There’s more bad news on Kisenosato. His stable revealed new details of the extent of his injuries which include a previously undisclosed injury to his left major pectoral muscle. He also restarted training on April 3. We can only wonder why he’s begun training again but I hope his injury is allowed to heal completely. Maybe he’s being allowed to throw a ball against the wall to stave off boredom?

This news comes via Nikkei. The headline we’ll discuss today is below:

稀勢の里、新たに左大胸筋損傷が判明 非公開で稽古再開

By now, we know the kanji for Kisenosato’s shikona, so we all know who we’re talking about.
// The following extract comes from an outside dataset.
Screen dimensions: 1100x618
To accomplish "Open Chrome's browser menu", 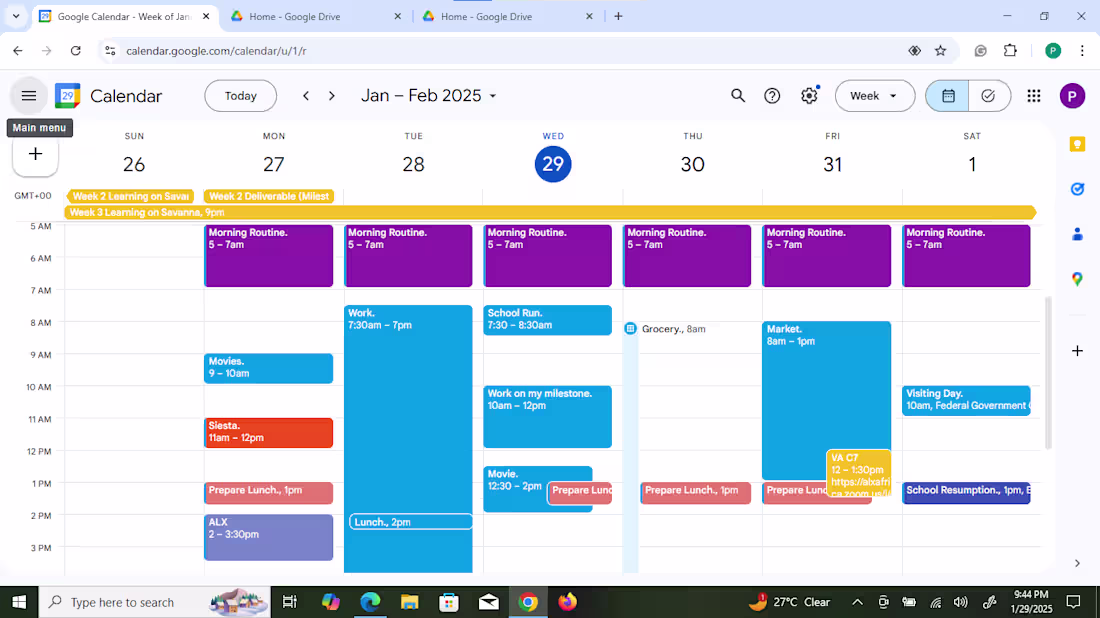I will click(x=1083, y=50).
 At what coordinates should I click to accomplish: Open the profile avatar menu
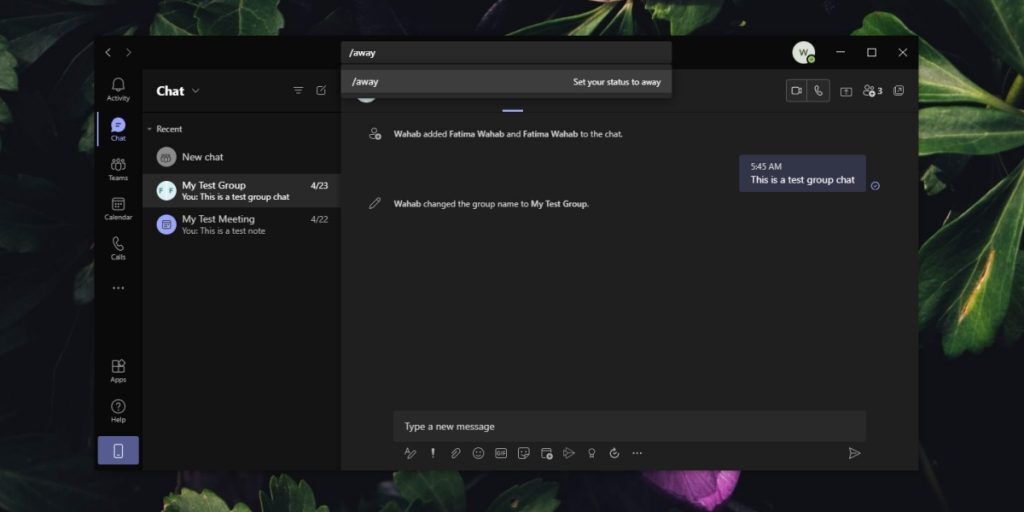tap(803, 52)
So let’s move on and parse the six kanji characters in the middle, right before the hiragana “GA.” This is usually the subject. These six go together as, “left (左) major (大) pectoral (胸) muscle (筋) injury (損傷).”

Going back to the kanji and two hiragana characters after the comma, we’ve also previously seen the kanji for “new”. With the hiragana -tani, we get the adverbial form, so this yields, “newly.” Japanese usually puts the verb at the end of the phrase. In this case we get, hanmei, or reveal (判明) right before the break in the headline. So, we basically have “a newly revealed left pectoral muscle injury.”

非公開で稽古再開

It’s this last bit which is the startling revelation, in my book. Let’s start at the end. The last two characters (再開) mean restart. Immediately before that, we see what he restarted. Keiko (稽古) means “training.” Hikōkai (非公開) means “private,” and with the hiragana -de, we can take that as “privately.” So, all together, Kisenosato has privately restarted training with a previously undisclosed left pectoral injury. Surely the big guy was not going to sit on the couch watching Cowboy Bebop all day. And he has pulled out of the Spring Jungyo exhibition tour. They are taking his injury seriously and I hope he will be healed and ready in May.
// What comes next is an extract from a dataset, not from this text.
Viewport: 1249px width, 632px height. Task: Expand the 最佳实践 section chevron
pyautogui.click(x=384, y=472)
Lastly, I thought I’d show the translations we get from our three translation engines. Google didn’t do too poorly but the use of the word “unpublished” rather than “private” does change the meaning of the headline pretty significantly. Rather than saying he has already restarted, that would seem to imply it may start again at a future date. Excite takes the other tack of making it explicit that “practice resumes.” Yahoo’s regurgitated brekkie sausage (wonderful term, Dana!) brings to mind those fancy restaurants that smear sugar, cocoa and honey on a plate, calling it a “deconstructed S’more.” Completely unintelligible.

According to Google Translate: “Rare village, newly revealed left major pectoral muscle damage Unpublished training restart”
According to Yahoo! Japan: “Revelation is closed and takes a lesson, and, Kisenosato, the left pectoralis major muscle damage reopens newly”
According to Excite: “The left greater pectoral muscle damage is revealing closure again, and a practice resumes Sato of rare momentum.”